_Exercise requirements_
From the line that has "Task: Switch to the Use tab" down to the last line of the data below, set down every line exactly, but none of the pictures.
BEGIN
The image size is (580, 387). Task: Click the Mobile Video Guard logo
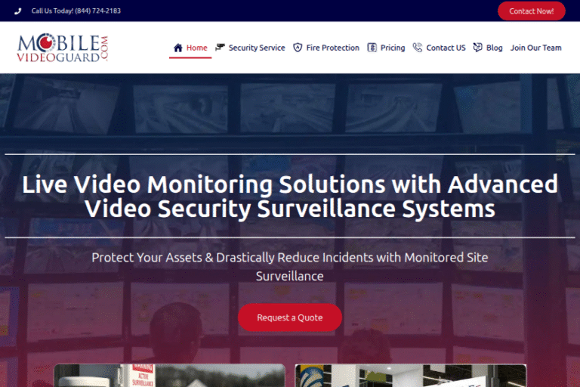[x=63, y=48]
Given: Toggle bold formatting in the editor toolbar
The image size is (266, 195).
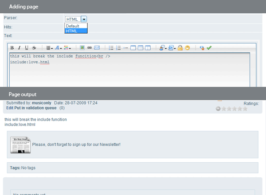Looking at the screenshot, I should pyautogui.click(x=12, y=48).
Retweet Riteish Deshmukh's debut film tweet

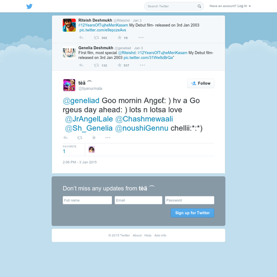pyautogui.click(x=96, y=38)
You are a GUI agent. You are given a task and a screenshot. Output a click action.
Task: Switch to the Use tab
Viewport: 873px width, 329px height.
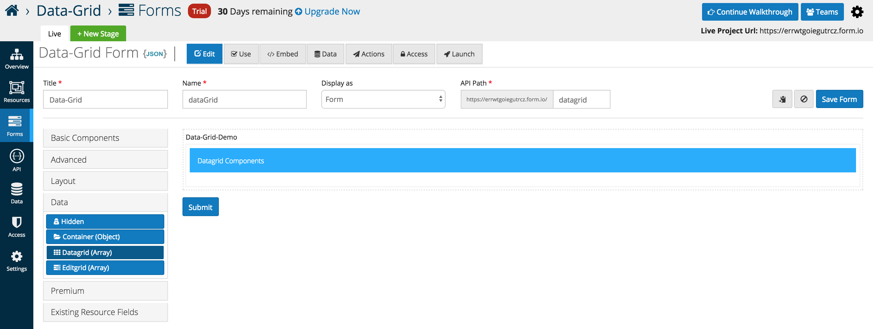tap(240, 53)
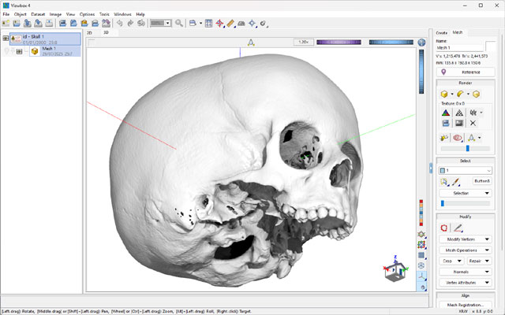Select the brush selection tool icon
Screen dimensions: 505x315
click(x=455, y=181)
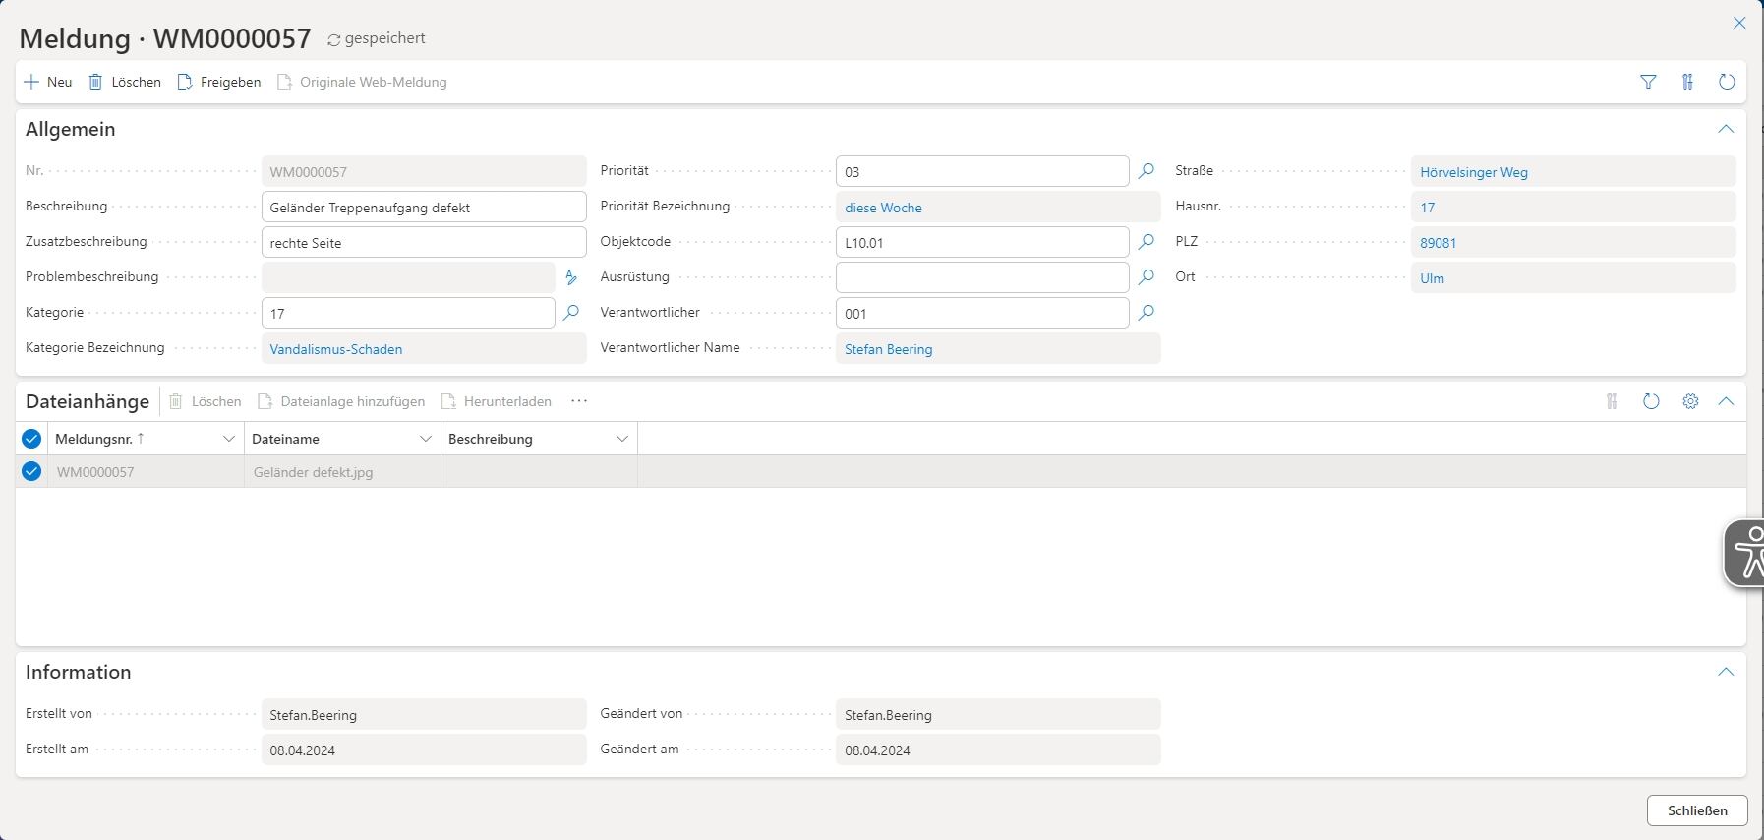Screen dimensions: 1764x840
Task: Click Neu to create a new Meldung
Action: (x=48, y=82)
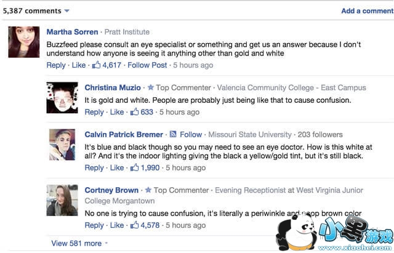This screenshot has width=394, height=253.
Task: Click thumbs-up icon on Christina Muzio's comment
Action: click(135, 111)
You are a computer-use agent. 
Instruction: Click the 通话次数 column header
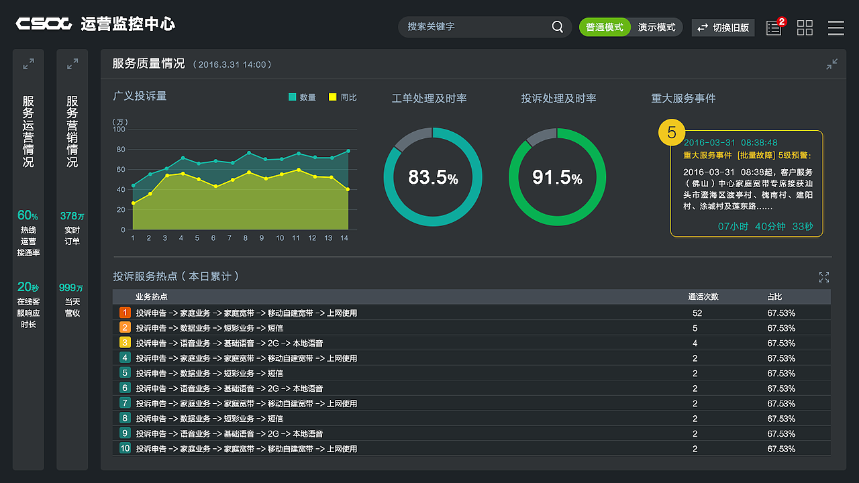coord(703,297)
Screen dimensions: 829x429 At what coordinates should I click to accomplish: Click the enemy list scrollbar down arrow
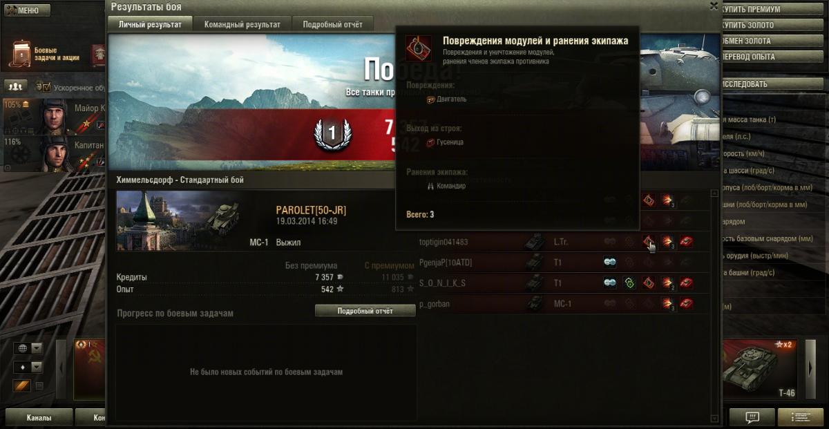pos(714,419)
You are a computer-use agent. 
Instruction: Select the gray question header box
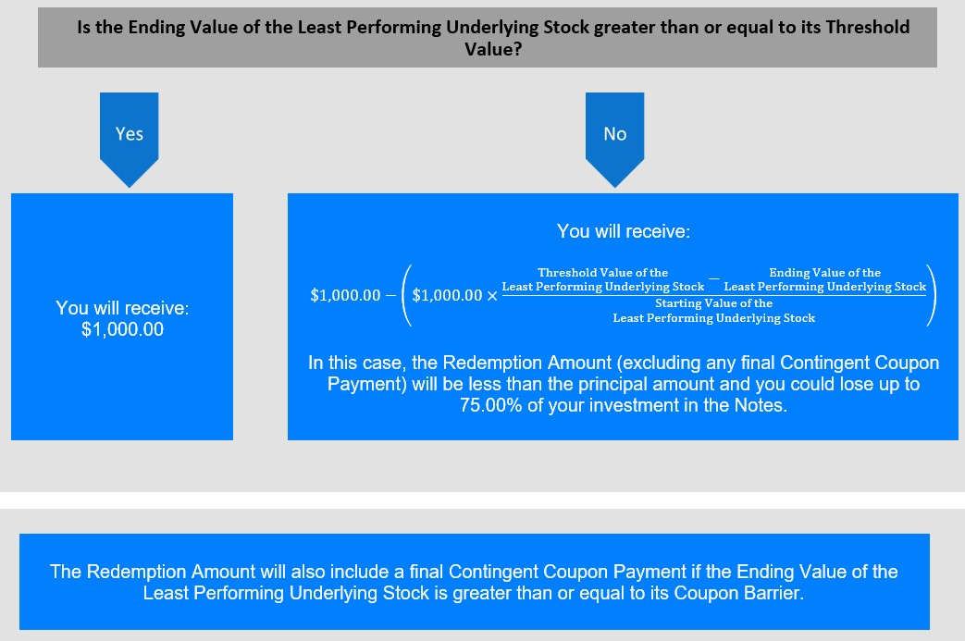click(488, 38)
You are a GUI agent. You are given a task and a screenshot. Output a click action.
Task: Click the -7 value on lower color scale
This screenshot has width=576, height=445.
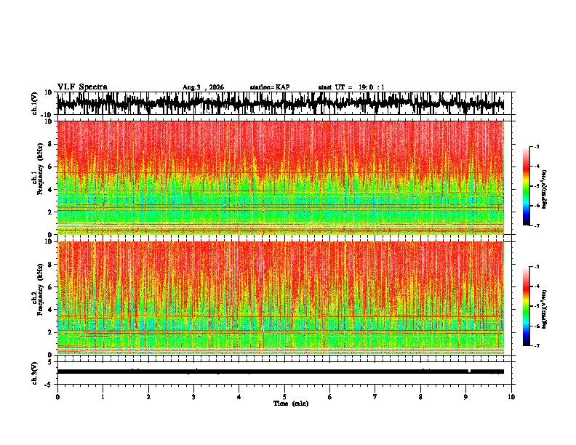(x=536, y=345)
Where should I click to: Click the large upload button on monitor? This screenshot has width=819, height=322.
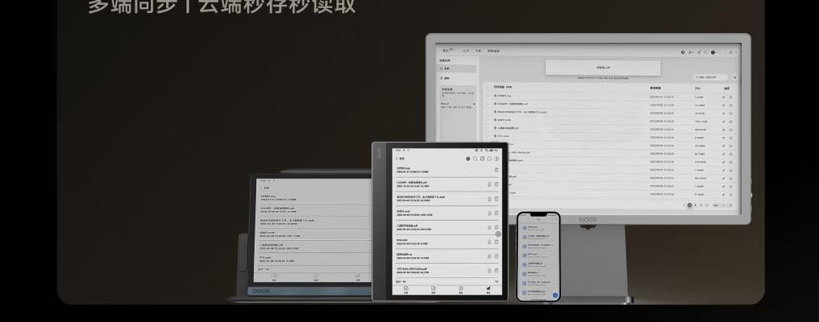602,67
END
_Written solution_
Task: Switch to the Use tab
Viewport: 873px width, 329px height.
tap(240, 53)
Select the brush selection tool icon
Screen dimensions: 505x315
click(x=455, y=181)
Screen dimensions: 1764x840
Task: Click Neu to create a new Meldung
Action: (x=48, y=82)
This screenshot has width=394, height=253.
Task: Click thumbs-up icon on Christina Muzio's comment
Action: click(135, 111)
You are a computer-use agent. 
Instruction: Click the 通话次数 column header
coord(703,297)
Screen dimensions: 829x429 At what coordinates should I click to accomplish: Click the enemy list scrollbar down arrow
pos(714,419)
You are a computer-use agent. 
Instruction: Select the gray question header box
click(488, 38)
You are a GUI agent. You are given a task and a screenshot. Output a click action.
Task: Click the -7 value on lower color scale
This screenshot has width=576, height=445.
(x=536, y=345)
Where should I click to: Click the large upload button on monitor? This screenshot has width=819, height=322.
602,67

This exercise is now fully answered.